BELLADONNA is funded by the Breast Cancer Research Foundation (BCRF), a non-profit founded in 1993 by Evelyn H. Lauder and based in New York City. BCRF supports investigators directly rather than projects, with grants vetted by its Scientific Advisory Board and renewed on the basis of demonstrated progress.

In the 2025–26 cycle, BCRF awarded approximately USD 74.75 million in grants to more than 260 investigators worldwide. Since its founding the Foundation has raised over one billion dollars for breast cancer research and holds the highest ratings from Charity Navigator, CharityWatch and Candid.

bcrf.org

Selected references

Supporting publications

Key publications from the Kather Lab that form the scientific foundation for BELLADONNA.

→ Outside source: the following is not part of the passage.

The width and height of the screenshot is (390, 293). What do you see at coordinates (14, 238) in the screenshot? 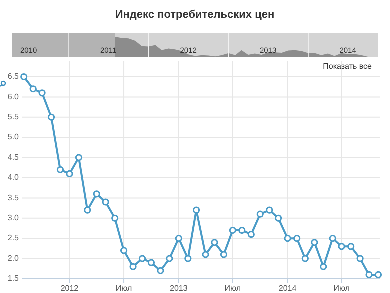
I see `y-tick-label: 2.5` at bounding box center [14, 238].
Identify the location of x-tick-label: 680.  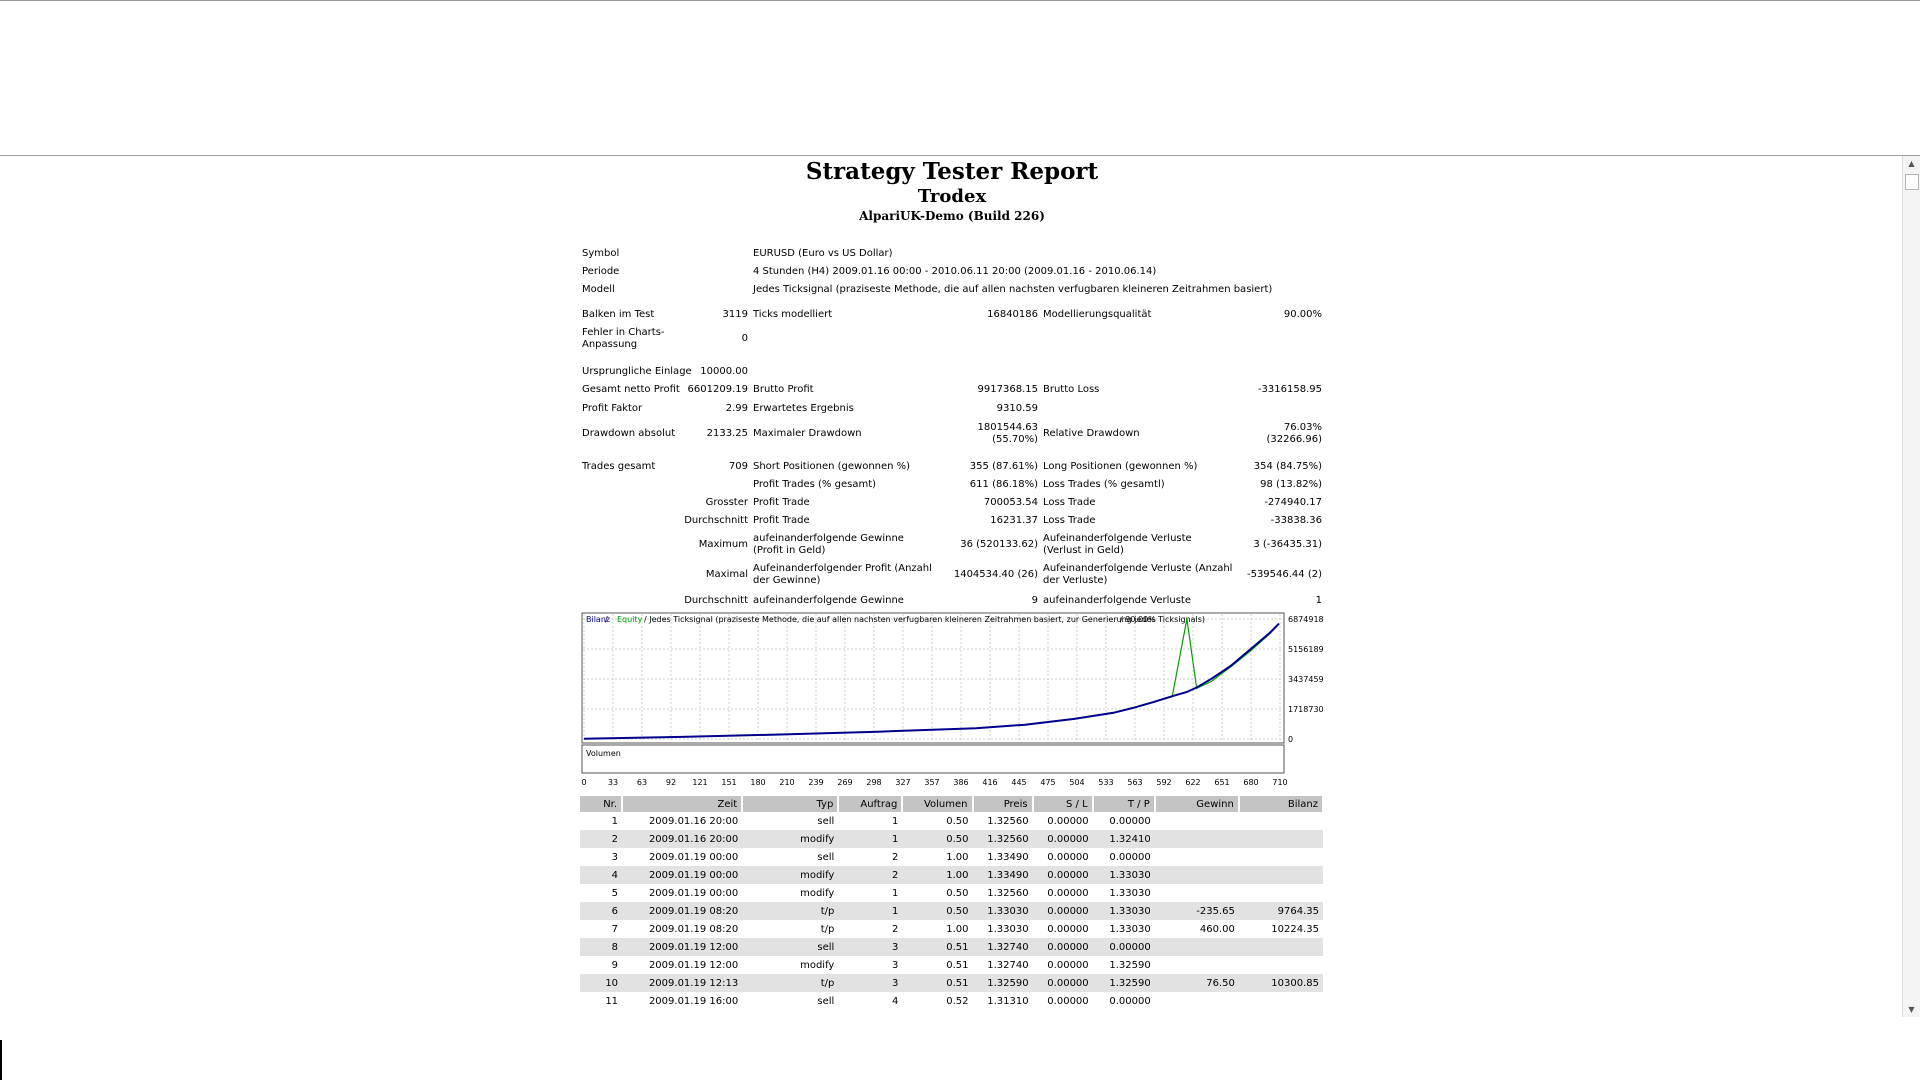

Boehm KM, El Nahhas OSM, Marra A, et al. Multimodal histopathologic models stratify hormone receptor-positive early breast cancer. Nat Commun. 2025;16:2106.
Ferber D, Wiest IC, Wölflein G, et al. GPT-4 for information retrieval and comparison of medical oncology guidelines. NEJM AI. 2024;1:AIcs2300235.
Lee Y, Ferber D, Rood JE, Regev A, Kather JN. How AI agents will change cancer research and oncology. Nat Cancer. 2024;5:1765–1767.
Ferber D, El Nahhas OSM, Wölflein G, et al. Autonomous artificial intelligence agents for clinical decision making in oncology. arXiv [cs.AI]. 2024.